▶ [PAGE EXTRACT]:
Guide to Creating a Brand Identity
What is your brand identity? If you want your business to be successful, you need to be able to answer that question clearly—for yourself and for your customers.
Think about the most successful brands you know of. Whether you like them or not, they have a clear brand identity. They have a “look” that is easy to recognize. They have a way they sound in print and ads. They have values that they clearly communicate.
This isn’t an accident. A consistent brand identity helps you build recognition and trust. It guides decision-making and marketing. It attracts clients. A weak or poorly defined identity, on the other hand, creates confusion among both your employees and your customers.
If you don’t already have one, you need to create a brand identity.
What is a brand identity?
A brand identity is who you are as a brand—your mission, vision for the future, values, personality, and who your customers are. It’s how you want the world to see you, and what you think you’re in the world to do.

▶ [PROBLEMS AND TASKS]:
**a.** According to the brand identity guide, what does a weak or poorly defined identity create?
**b.** Reproduce the part of the brand identity guide that begins with the words "Guide to Creating" and ends after the words "a brand identity?".
The listing is separate material that has nothing to do with the brand identity guide.

▶ [DATA EXTRACT]:
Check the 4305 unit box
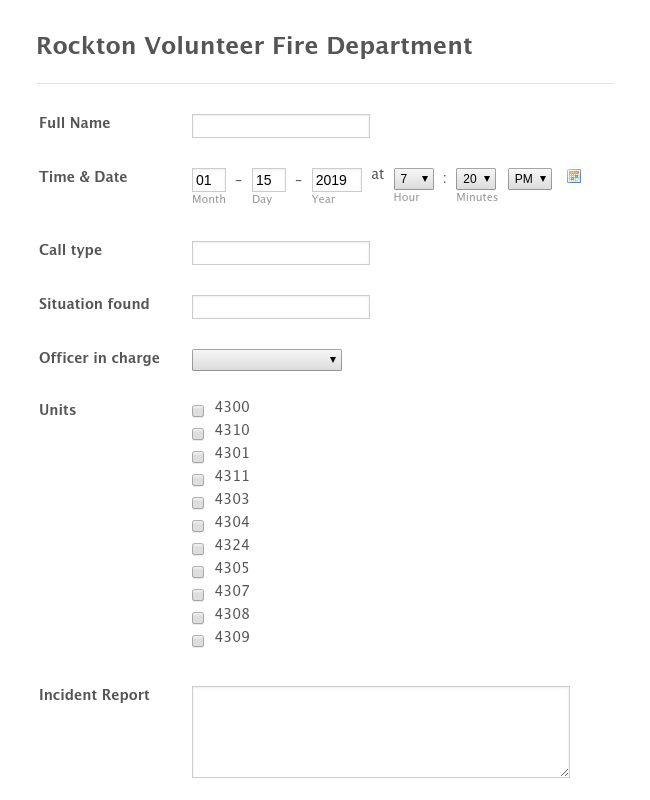Image resolution: width=650 pixels, height=800 pixels. click(198, 571)
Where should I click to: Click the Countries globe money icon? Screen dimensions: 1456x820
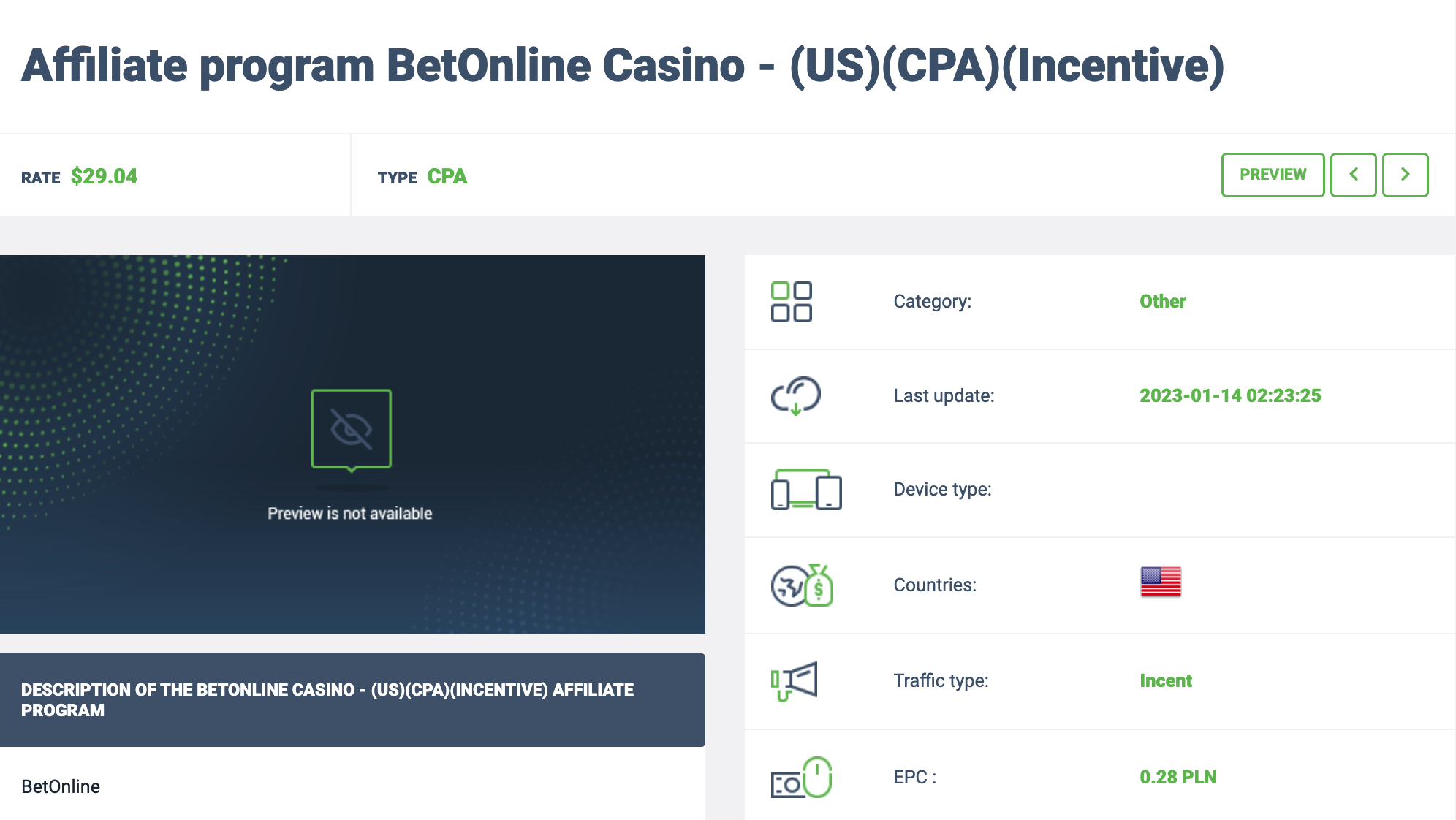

▶ [SOLUTION LIST]:
**a.** Confusion among both your employees and your customers.

**b.**
Guide to Creating a Brand Identity
What is your brand identity? If you want your business to be successful, you need to be able to answer that question clearly—for yourself and for your customers.
Think about the most successful brands you know of. Whether you like them or not, they have a clear brand identity. They have a “look” that is easy to recognize. They have a way they sound in print and ads. They have values that they clearly communicate.
This isn’t an accident. A consistent brand identity helps you build recognition and trust. It guides decision-making and marketing. It attracts clients. A weak or poorly defined identity, on the other hand, creates confusion among both your employees and your customers.
If you don’t already have one, you need to create a brand identity.
What is a brand identity?